From the page on the PrometheusTsdbCheckpointDeletionFailures alert, please give the severity level that its alert rule assigns.

++++ EXCERPT PROVIDED ++++

PrometheusTsdbCheckpointDeletionFailures #

Prometheus encountered {{ $value }} checkpoint deletion failures

Alert Rule

alert: PrometheusTsdbCheckpointDeletionFailures
annotations:
  description: |-
    Prometheus encountered {{ $value }} checkpoint deletion failures
      VALUE = {{ $value }}
      LABELS = {{ $labels }}    
  runbook: https://srerun.github.io/prometheus-alerts/runbooks/prometheus-self-monitoring-internal/prometheustsdbcheckpointdeletionfailures/
  summary: Prometheus TSDB checkpoint deletion failures (instance {{ $labels.instance
    }})
expr: increase(prometheus_tsdb_checkpoint_deletions_failed_total[1m]) &gt; 0
for: 0m
labels:
  severity: critical

Meaning #

The PrometheusTsdbCheckpointDeletionFailures alert is triggered when Prometheus fails to delete checkpoint files from its TSDB (Time Series Database) storage. Checkpoint files are used to store the current state of Prometheus’s internal data structures, such as the in-memory index and the WAL (Write-Ahead Log). The deletion of these files is crucial to prevent disk space exhaustion and maintain a healthy Prometheus instance.

++++ DATA BELOW ++++

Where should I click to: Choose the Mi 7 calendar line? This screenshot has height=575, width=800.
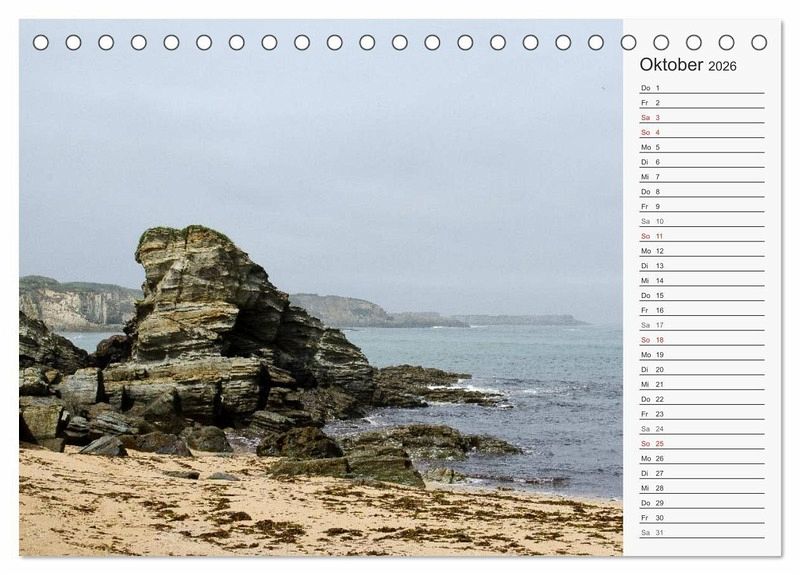pyautogui.click(x=700, y=177)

++++

**ANSWER SPACE**
critical